- The paper introduces a novel approach that integrates masked vector-quantized tokenization with a generative retrieval paradigm to overcome limitations in LLM-based recommendation systems.
- It leverages graph neural networks to capture high-order collaborative knowledge, enabling efficient and robust ID tokenization for both users and items.
- Experimental results show significant improvements in metrics like HR@20 and NDCG@20, while reducing computational costs for updates on new or unseen entities.
TokenRec: Learning to Tokenize ID for LLM-based Generative Recommendation
"TokenRec: Learning to Tokenize ID for LLM-based Generative Recommendation" (2406.10450) addresses the challenge of integrating LLMs into recommender systems by developing a novel ID tokenization method.

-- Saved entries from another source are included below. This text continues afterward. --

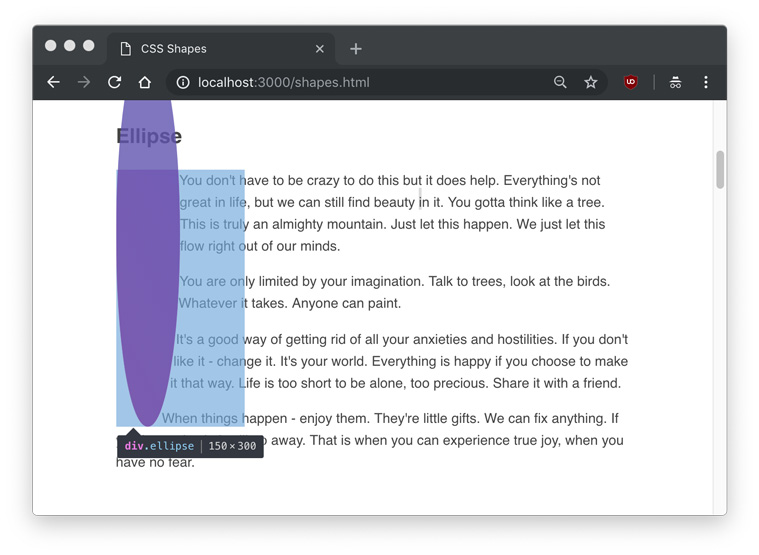Reload the shapes.html page
The height and width of the screenshot is (555, 759).
tap(114, 82)
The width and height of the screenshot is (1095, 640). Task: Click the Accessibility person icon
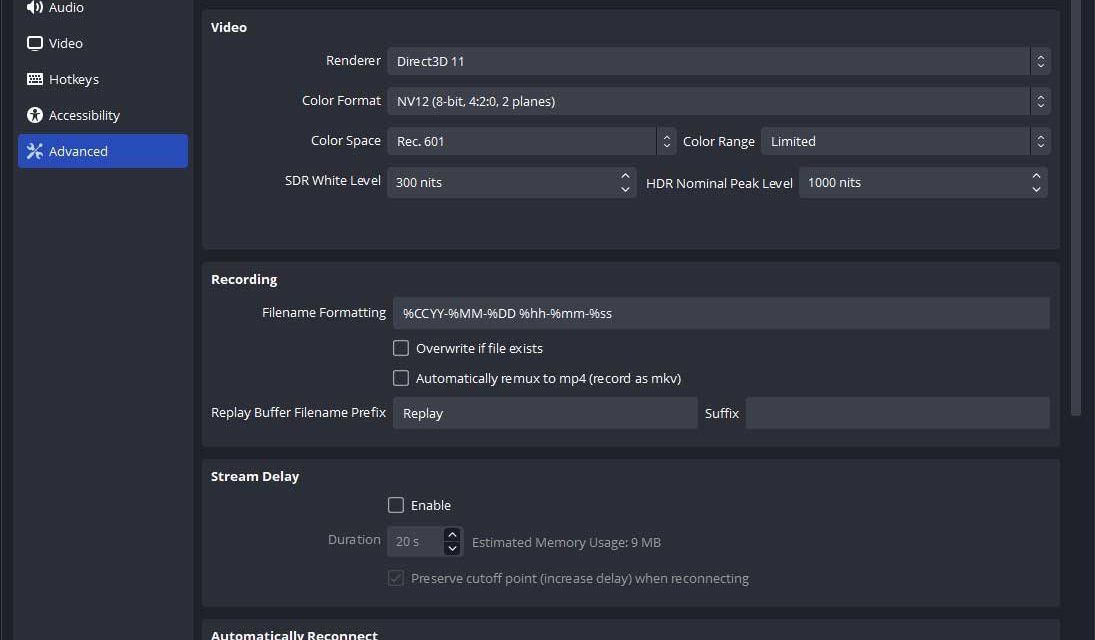35,116
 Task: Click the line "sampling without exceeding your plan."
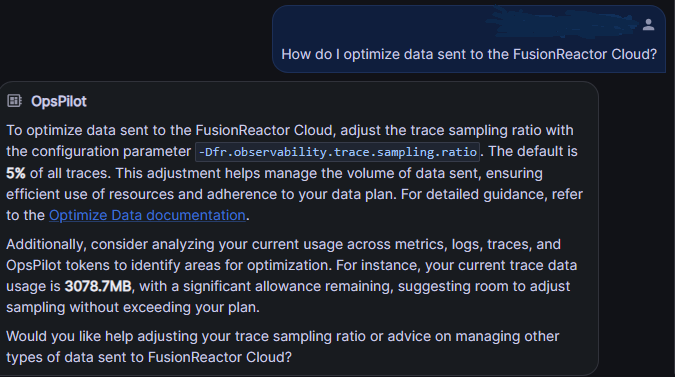133,308
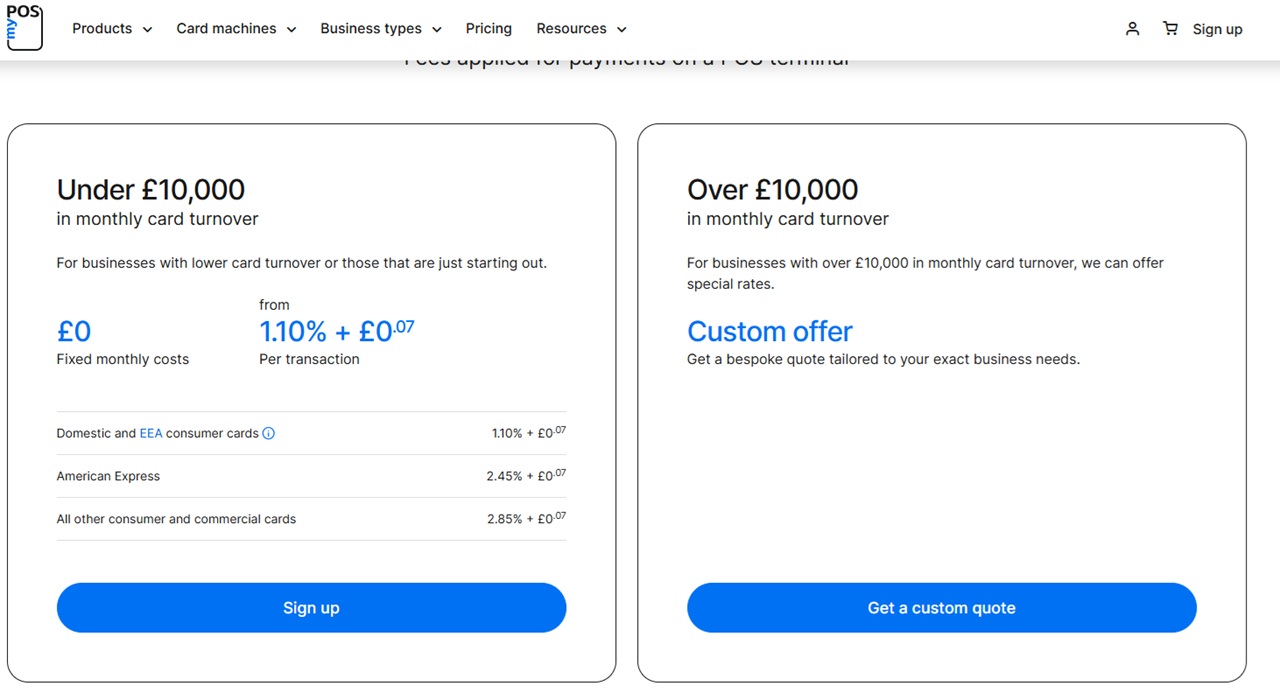Open the Resources menu
The height and width of the screenshot is (700, 1280).
[x=571, y=29]
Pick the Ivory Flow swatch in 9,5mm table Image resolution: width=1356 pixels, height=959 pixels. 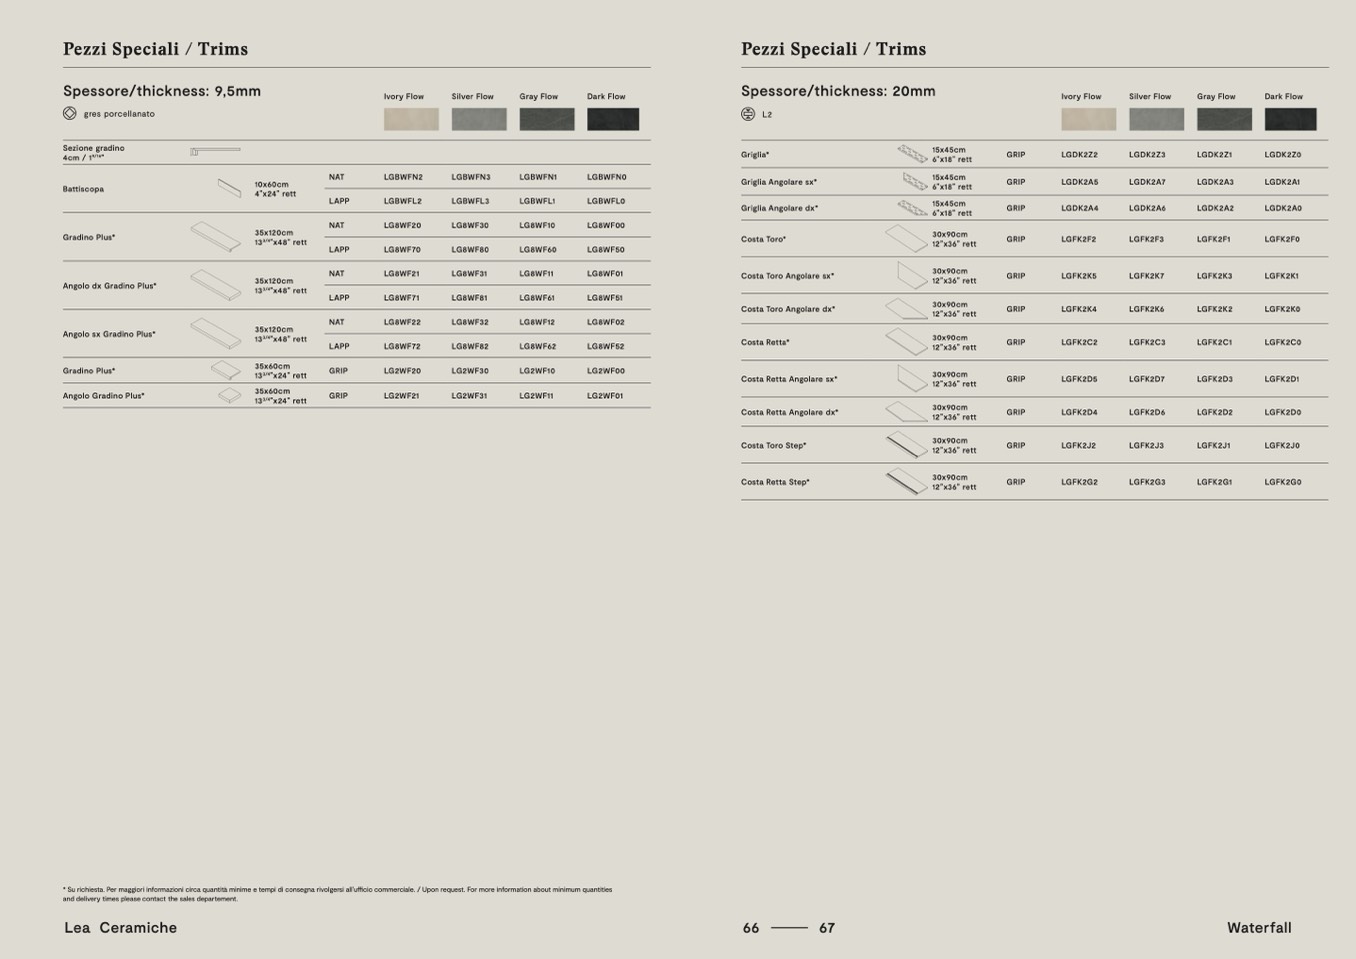tap(411, 119)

This paper proposes a framework named TokenRec, which effectively combines a masked vector-quantized tokenization strategy and a generative retrieval process to improve recommendation efficiency and generalize across new or unseen users and items.
Introduction
Current recommender systems leverage collaborative filtering (CF) to model user-item interactions but struggle with embedding these complex relationships in a format suitable for LLMs. The prevalent challenge is capturing high-order collaborative knowledge efficiently using discrete tokens compatible with LLM architectures. Traditional methods often fail to offer robust solutions when generalizing to new users or items. TokenRec aims to bridge this gap by introducing a novel ID tokenization strategy facilitated through a masked vector-quantized (MQ) tokenizer, enhancing the LLM’s capability in handling CF tasks.
Figure 1: Comparison of ID tokenization methods in LLM-based recommendations. Unlike the existing methods, our approach can tokenize users and items with LLM-compatible tokens by leveraging high-order collaborative knowledge.
Methodology
Overview of TokenRec
TokenRec constructs its framework by focusing on MQ tokenizers designed to convert user and item IDs to quantizable tokens, incorporating collaborative filtering knowledge. It continues through a generative retrieval paradigm, effectively recommending items without the computationally intensive decoding typical in auto-regressive LLM processing.

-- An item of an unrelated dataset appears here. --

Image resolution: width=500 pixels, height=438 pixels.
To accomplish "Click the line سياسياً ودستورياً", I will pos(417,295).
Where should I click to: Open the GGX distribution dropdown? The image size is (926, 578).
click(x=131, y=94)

Figure 2: The overall framework of the proposed TokenRec, which consists of the masked vector-quantized tokenizer with a K-way encoder for item ID tokenization and the generative retrieval paradigm for recommendation generation. Note that we detail the item MQ-Tokenizer while omitting the user MQ-Tokenizer for simplicity.

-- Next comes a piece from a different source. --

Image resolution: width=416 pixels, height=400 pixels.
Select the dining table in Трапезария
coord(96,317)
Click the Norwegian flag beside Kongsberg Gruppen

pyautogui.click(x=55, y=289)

Masked Vector-Quantized Tokenization
High-Order Collaborative Knowledge
The MQ tokenizer uses graph neural networks (GNNs) to learn high-order collaborative knowledge, transforming it into discrete tokens. This approach ensures that interactions between users and items can be captured in a quantized form suitable for LLMs.
Masking and K-way Encoding
TokenRec introduces an element-wise masking strategy to enhance the generalization capacity of tokenization. The K-way encoder further refines this process by allowing multi-head feature extraction, enabling the generation of discrete, tokenized codes that align with a learnable codebook structure.
Generative Retrieval Process
Rather than relying on LLMs' resource-intensive generation of description-like outputs, TokenRec employs a generative retrieval system. This system generates item representations coherent with the learned collaborative relations, then matches them against a precomputed item pool to generate recommendations efficiently.
Experimental Analysis
Generalization and Efficiency
TokenRec's evaluation shows superior performance and significant improvement in generalization abilities across multiple benchmark datasets, particularly when faced with new users or items not seen during training. The experiments demonstrated substantial performance gains over both traditional CF and recent LLM-based models.
Figure 3: The TokenRec's efficiency and generalization capability for new users and items during the inference stage. Rather than retraining the MQ-Tokenizers and LLM backbone, which can be computationally expensive and time-consuming, only the GNN needs to be updated for learning representations for new users and items.
Hyper-parameter Sensitivity
Experiments varying the masking ratio (ρ) and structural parameters (number of sub-codebooks K and number of tokens per sub-codebook J) highlighted optimal settings that enhance performance metrics like HR@20 and NDCG@20.







Figure 4: The effect of masking ratio ρ under HR@20 and NDCG@20 metrics.






Figure 5: The effect of the number of sub-codebooks K and the number of tokens in each sub-codebook J under HR@20 and NDCG@20 metrics.
Conclusion
TokenRec effectively advances LLM-based recommendations by introducing a masked vector-quantized tokenization strategy coupled with an efficient retrievable paradigm. This framework captures collaborative filtering insights and transfers them effectively into LLMs, showcasing improved efficiency and generalization for unseen users and items. Future developments may focus on further optimizing the alignment of LLMs with collaborative signal extraction to extend application domains and address new challenges in recommendation efficiency and scalability.